> Exercise instructions: Output the full listing exactly as written, with no pictures in it.

> Dataset records:
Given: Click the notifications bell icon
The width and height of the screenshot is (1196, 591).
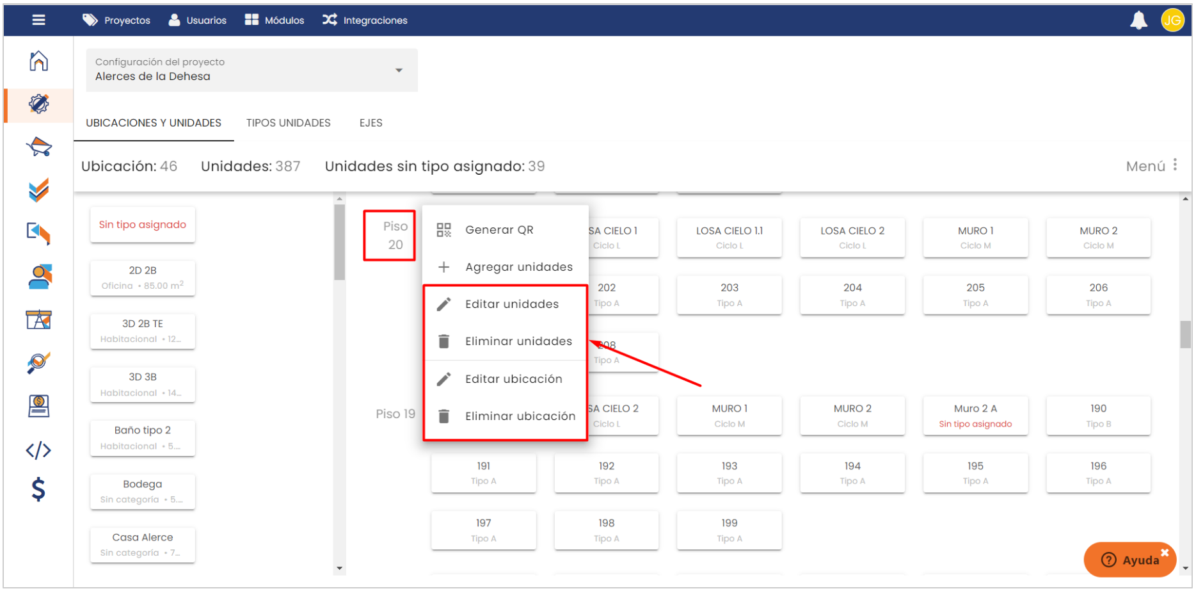Looking at the screenshot, I should [x=1138, y=20].
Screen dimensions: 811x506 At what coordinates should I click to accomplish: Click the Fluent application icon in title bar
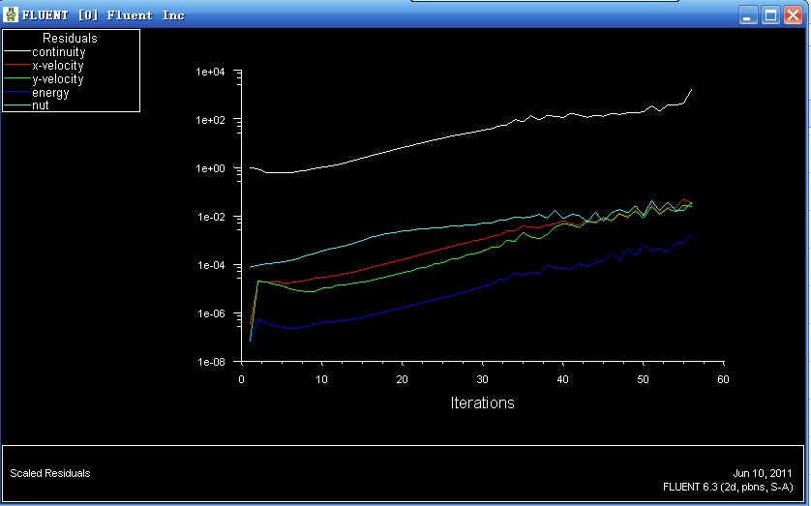11,15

> Answer box:
Given: Click the notifications bell icon
The width and height of the screenshot is (1196, 591).
Looking at the screenshot, I should [x=1138, y=20].
Screen dimensions: 811x506 At what coordinates should I click to accomplish: Click the Fluent application icon in title bar
11,15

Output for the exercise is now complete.